Ist im Wortlaut der Gesetzesnorm zwar deren zwingender Charakter vorgesehen, ist das Gericht trotzdem befugt, diese Norm mittels der teleologischen Reduktion für gewisse parteiautonome Abweichungen zu öffnen. Das Gleiche gilt auch für diejenigen Normen, die einen ausdrücklichen Hinweis auf deren dispositiven Charakter enthalten. Auch hier kann das Gericht einschränkend eingreifen, wenn hierfür schwerwiegende Gründe vorliegen.
Stellt das Gericht fest, dass eine der Parteien ihr Recht aus einer dispositiven Norm auf abweichende Vertragsgestaltung bzw. ihr Recht aus einer zwingenden Norm missbraucht, kann dieser Partei insofern der Rechtsschutz auf Grund des Art. 10 ZGB RF verweigert werden, als die umstrittene Rechtsnorm nicht angewendet wird.

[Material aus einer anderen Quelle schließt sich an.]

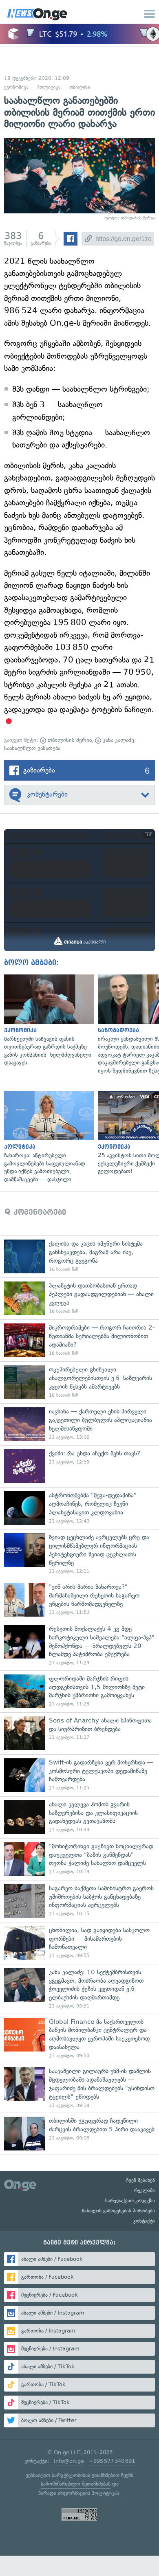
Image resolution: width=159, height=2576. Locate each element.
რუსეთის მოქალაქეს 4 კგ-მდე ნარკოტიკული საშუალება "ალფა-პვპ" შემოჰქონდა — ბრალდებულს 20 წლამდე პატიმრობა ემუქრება (79, 1645)
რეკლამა (144, 2190)
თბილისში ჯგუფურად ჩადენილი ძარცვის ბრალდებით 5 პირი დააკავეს (79, 2134)
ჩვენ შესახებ (140, 2180)
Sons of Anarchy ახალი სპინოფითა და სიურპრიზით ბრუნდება (79, 1733)
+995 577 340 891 (112, 2461)
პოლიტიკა (49, 87)
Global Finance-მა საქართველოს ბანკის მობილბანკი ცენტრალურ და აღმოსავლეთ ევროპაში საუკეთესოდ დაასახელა (79, 2038)
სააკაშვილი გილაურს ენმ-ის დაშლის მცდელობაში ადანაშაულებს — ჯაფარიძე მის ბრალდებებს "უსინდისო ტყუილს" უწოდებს (79, 2088)
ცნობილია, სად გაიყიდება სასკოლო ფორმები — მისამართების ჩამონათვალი (79, 1943)
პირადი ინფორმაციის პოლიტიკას (78, 2493)
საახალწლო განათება (32, 748)
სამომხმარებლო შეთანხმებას (75, 2484)
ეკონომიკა (16, 87)
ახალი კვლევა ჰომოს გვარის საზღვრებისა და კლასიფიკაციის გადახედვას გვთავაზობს (79, 1817)
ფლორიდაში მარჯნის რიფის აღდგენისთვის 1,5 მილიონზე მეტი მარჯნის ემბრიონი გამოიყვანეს (79, 1691)
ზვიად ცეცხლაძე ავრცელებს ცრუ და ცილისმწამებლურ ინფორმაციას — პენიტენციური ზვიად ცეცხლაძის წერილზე (79, 1554)
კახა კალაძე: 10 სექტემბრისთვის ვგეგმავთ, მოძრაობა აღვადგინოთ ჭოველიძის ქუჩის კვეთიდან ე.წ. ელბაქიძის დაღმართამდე (79, 1989)
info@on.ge (69, 2461)
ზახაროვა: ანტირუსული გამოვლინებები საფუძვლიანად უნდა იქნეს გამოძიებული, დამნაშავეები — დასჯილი (47, 1137)
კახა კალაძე (117, 740)
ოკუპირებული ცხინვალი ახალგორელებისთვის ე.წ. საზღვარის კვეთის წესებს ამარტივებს (79, 1382)
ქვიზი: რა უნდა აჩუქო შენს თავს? (79, 1466)
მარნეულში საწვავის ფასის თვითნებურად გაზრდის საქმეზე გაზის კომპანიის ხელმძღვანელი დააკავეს (47, 1020)
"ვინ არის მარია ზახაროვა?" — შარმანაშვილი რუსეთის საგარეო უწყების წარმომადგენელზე (79, 1600)
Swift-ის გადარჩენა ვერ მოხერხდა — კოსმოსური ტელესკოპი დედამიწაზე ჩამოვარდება (79, 1775)
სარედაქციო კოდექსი (130, 2200)
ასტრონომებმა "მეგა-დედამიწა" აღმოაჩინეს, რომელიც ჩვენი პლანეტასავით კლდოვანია (79, 1508)
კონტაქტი (144, 2221)
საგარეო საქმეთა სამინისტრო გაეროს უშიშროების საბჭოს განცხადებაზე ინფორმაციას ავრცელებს (79, 1901)
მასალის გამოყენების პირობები (118, 2211)
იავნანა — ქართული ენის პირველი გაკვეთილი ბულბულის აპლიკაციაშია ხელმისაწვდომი (79, 1424)
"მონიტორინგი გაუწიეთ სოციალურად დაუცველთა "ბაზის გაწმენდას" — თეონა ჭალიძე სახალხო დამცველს (79, 1859)
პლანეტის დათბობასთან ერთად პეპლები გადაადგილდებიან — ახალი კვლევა (79, 1298)
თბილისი (79, 87)
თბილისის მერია (69, 740)
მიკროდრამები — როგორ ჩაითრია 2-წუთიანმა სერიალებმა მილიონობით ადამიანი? (79, 1340)
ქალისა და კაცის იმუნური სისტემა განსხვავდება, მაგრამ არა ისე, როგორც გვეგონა (79, 1256)
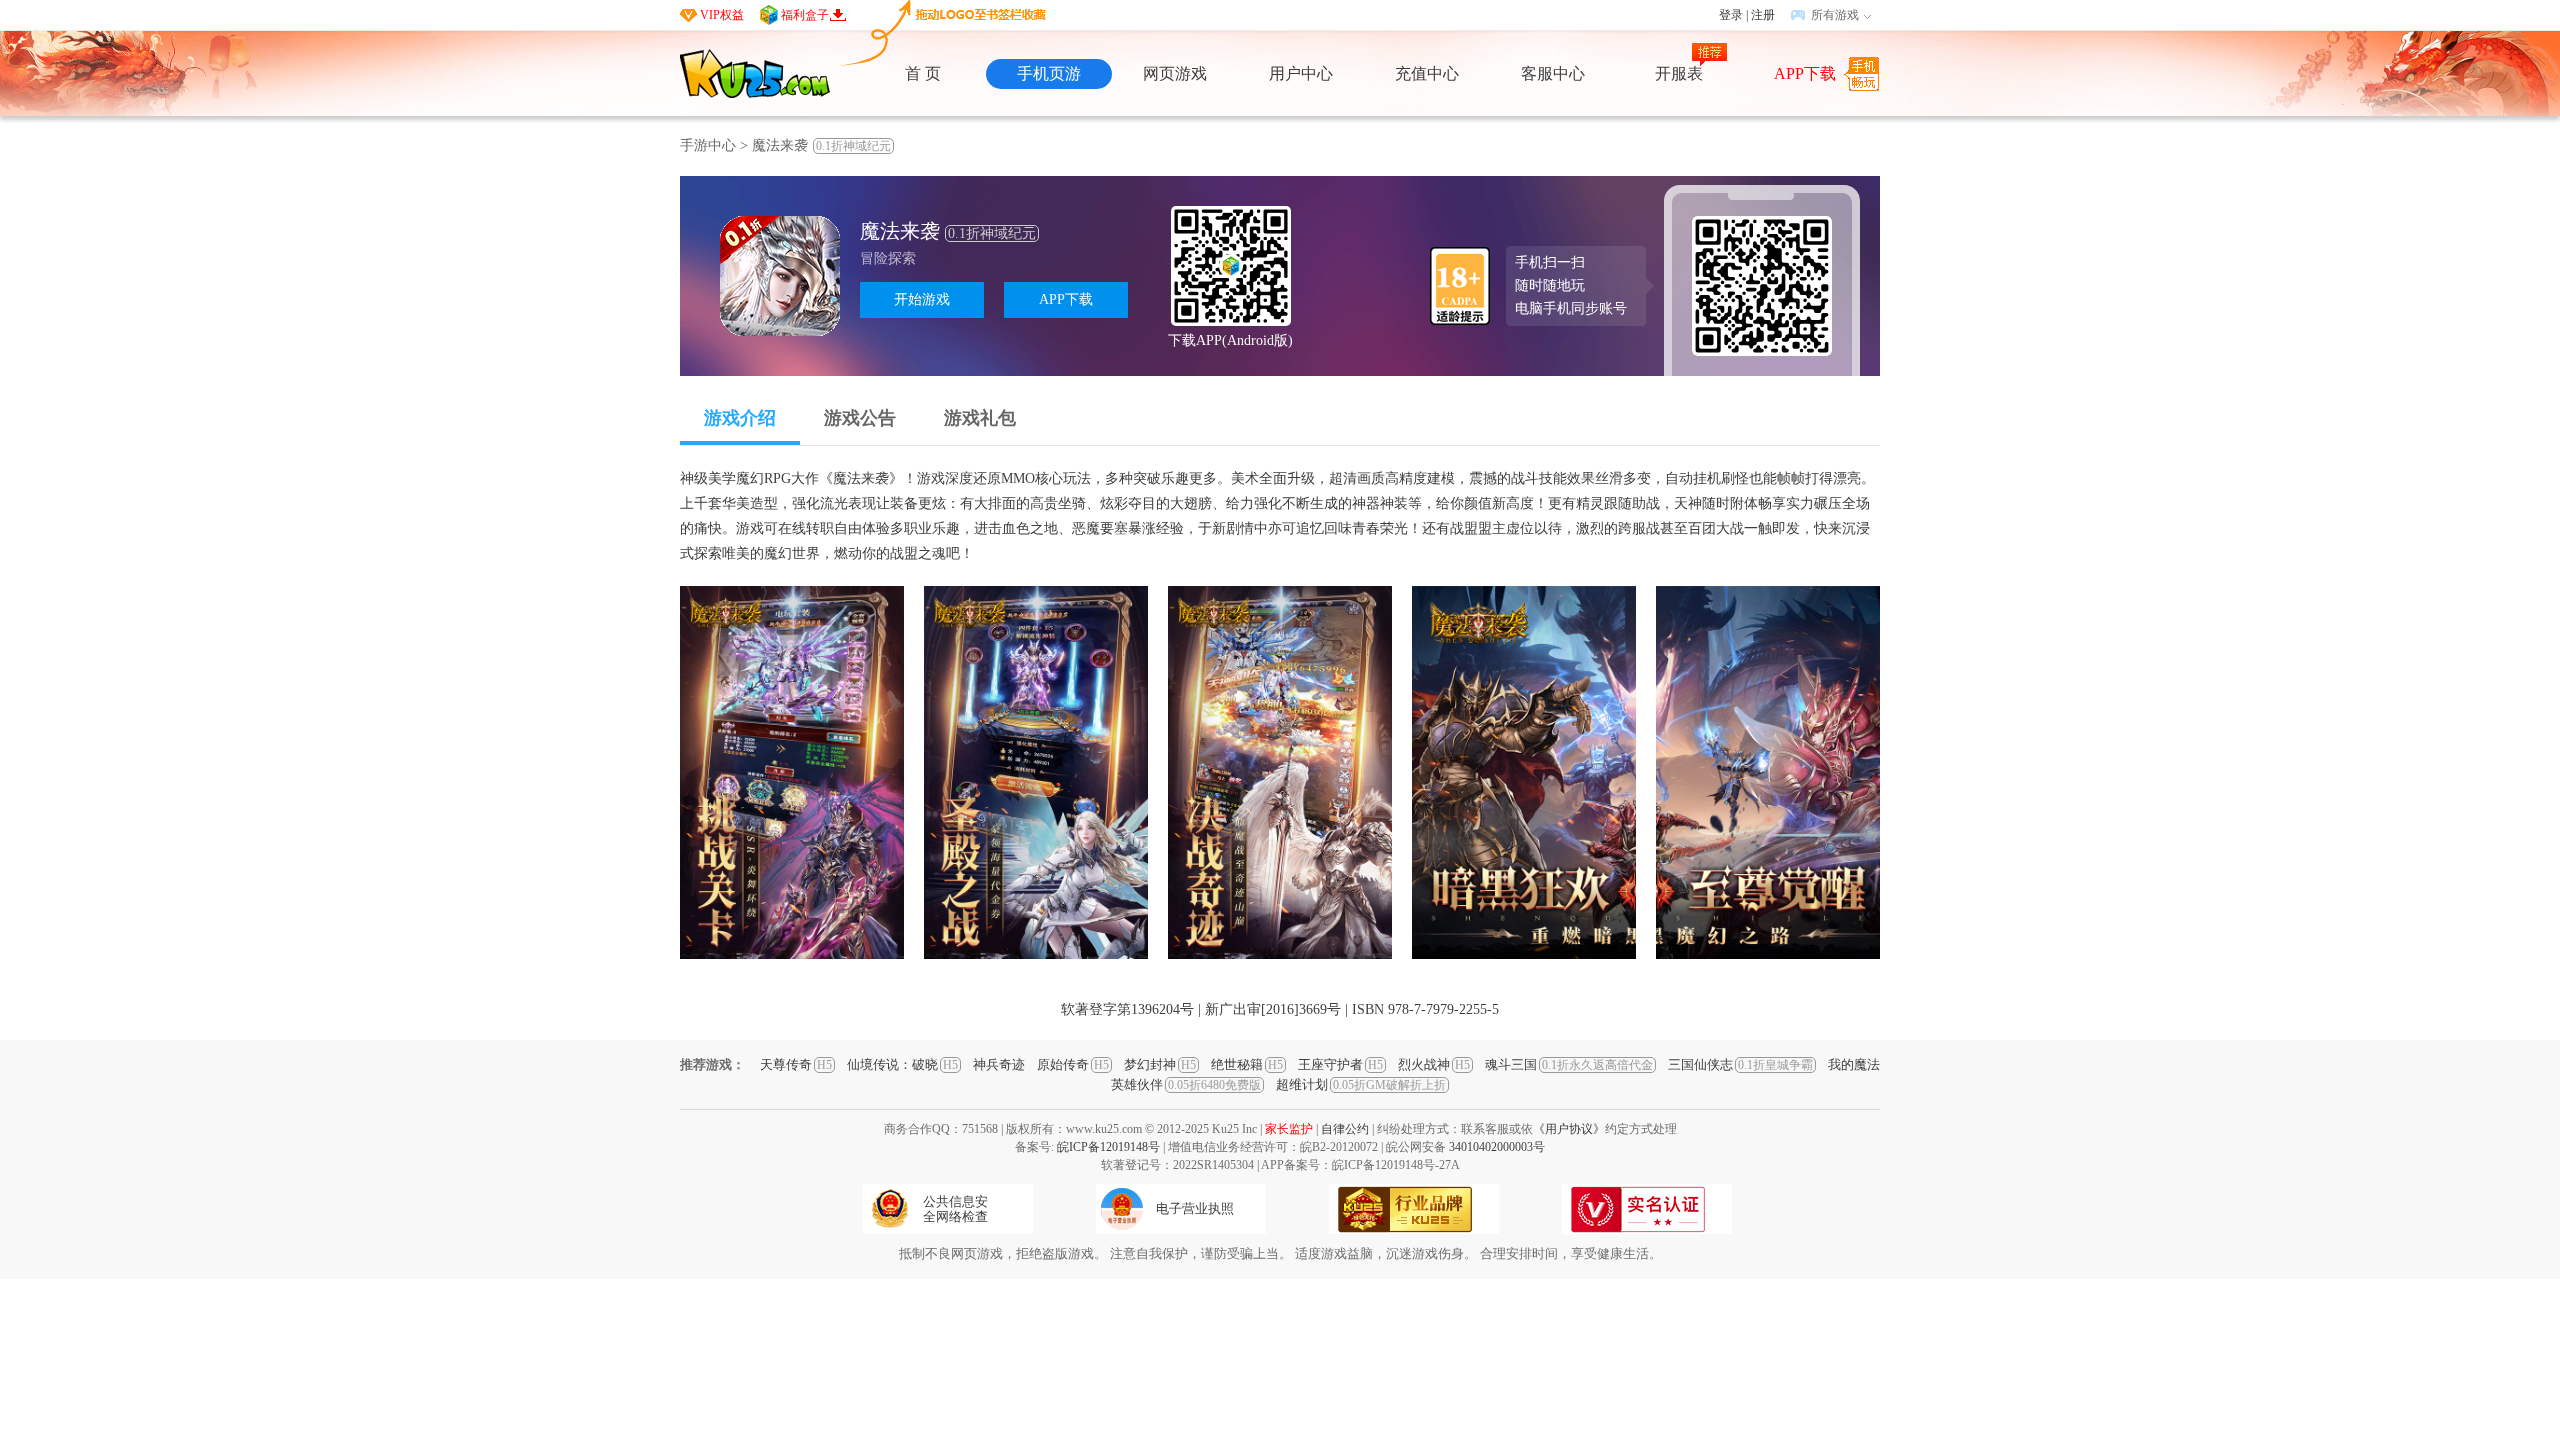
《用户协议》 (1569, 1129)
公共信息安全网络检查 (955, 1209)
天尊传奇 (796, 1064)
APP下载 (1805, 73)
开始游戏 (922, 299)
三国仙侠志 (1740, 1064)
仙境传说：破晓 (902, 1064)
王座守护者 (1340, 1064)
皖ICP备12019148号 (1108, 1147)
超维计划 (1361, 1084)
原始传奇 (1073, 1064)
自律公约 (1345, 1129)
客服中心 (1553, 73)
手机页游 (1049, 73)
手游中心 (708, 145)
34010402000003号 (1497, 1147)
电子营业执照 (1195, 1208)
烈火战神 (1434, 1064)
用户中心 (1301, 73)
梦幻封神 (1160, 1064)
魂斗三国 (1569, 1064)
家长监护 (1289, 1129)
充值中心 (1427, 73)
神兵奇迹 (999, 1064)
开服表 (1679, 73)
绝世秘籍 (1247, 1064)
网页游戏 (1175, 73)
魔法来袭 (821, 145)
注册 (1763, 15)
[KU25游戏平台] (755, 73)
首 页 (923, 73)
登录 (1731, 15)
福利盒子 (805, 15)
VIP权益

Außer der für die Fortentwicklung des russischen Zivilrechts unschätzbar wichtigen Umwandlung der Formel „Zwingend ist jede Norm, die nicht ausdrücklich als dispositiv gekennzeichnet ist“ in die Formel „Ist die Norm nicht ausdrücklich als zwingend gekennzeichnet, können die Parteien eine abweichende Vereinbarung treffen“ kann dem Beschluss noch eine weitere Maxime entnommen werden, die an dieser Stelle unbedingt anzusprechen ist. Denn deren Erwähnung durch das OWG RF ist gleichermaßen wichtig, wie seine Stellungnahme zur Privatautonomie. Gemeint ist die teleologische Auslegung der Gesetzesnormen, die das OWG RF nun als die Hauptmethode der Erschließung des Rechts benennt. Auch in dieser Hinsicht handelt es sich für einen deutschen Juristen um eine Selbstverständlichkeit. Einen grundsätzlich anderen Stellenwert haben entsprechende Ausführungen des OWG RF innerhalb des Paradigmas des russischen Rechts. Denn hier herrscht seit der Sowjetzeit die grammatikalische Auslegung vor, die auf den Wortlaut der Norm fokussiert, während deren Sinn und Zweck unberücksichtigt bleibt. Der deutliche Hinweis des OWG RF auf die vorrangige Bedeutung der teleologischen Auslegung stellt somit einen weiteren revolutionären Schritt in der Geschichte des russischen Zivilrechts dar.